# Data to use start

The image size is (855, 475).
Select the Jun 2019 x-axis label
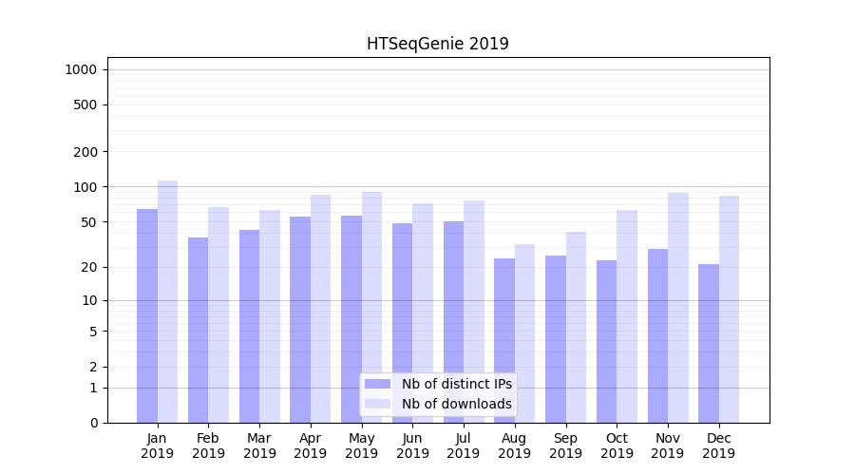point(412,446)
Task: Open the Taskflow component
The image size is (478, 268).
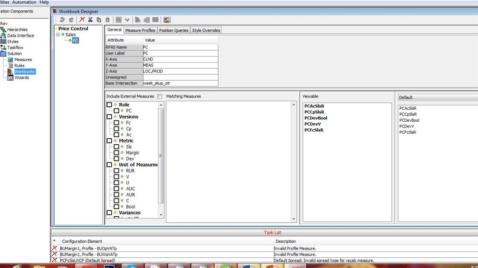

# Data to use end
# Data to use start

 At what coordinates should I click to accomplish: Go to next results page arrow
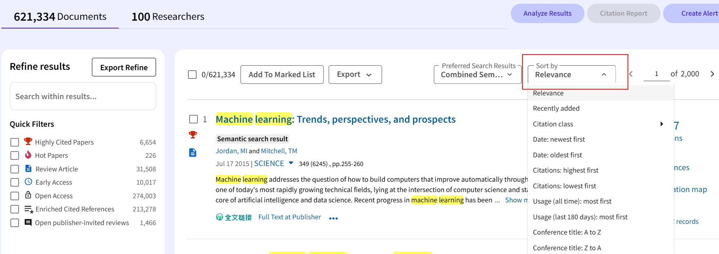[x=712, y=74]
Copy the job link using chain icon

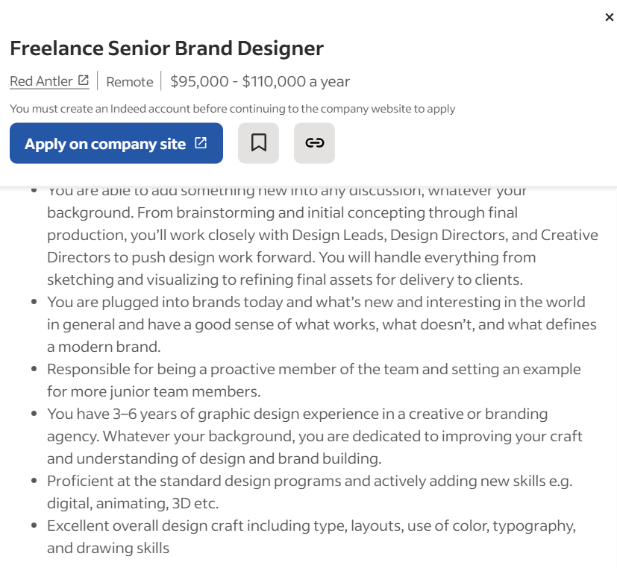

# Data to use end

- [Given problem]:
Repeat the records starting with the line that contains "Task: Open the Taskflow component" and going on through the line that contains "The image size is (478, 268).", with nothing else.

- [Task answer]:
Task: Open the Taskflow component
The image size is (478, 268).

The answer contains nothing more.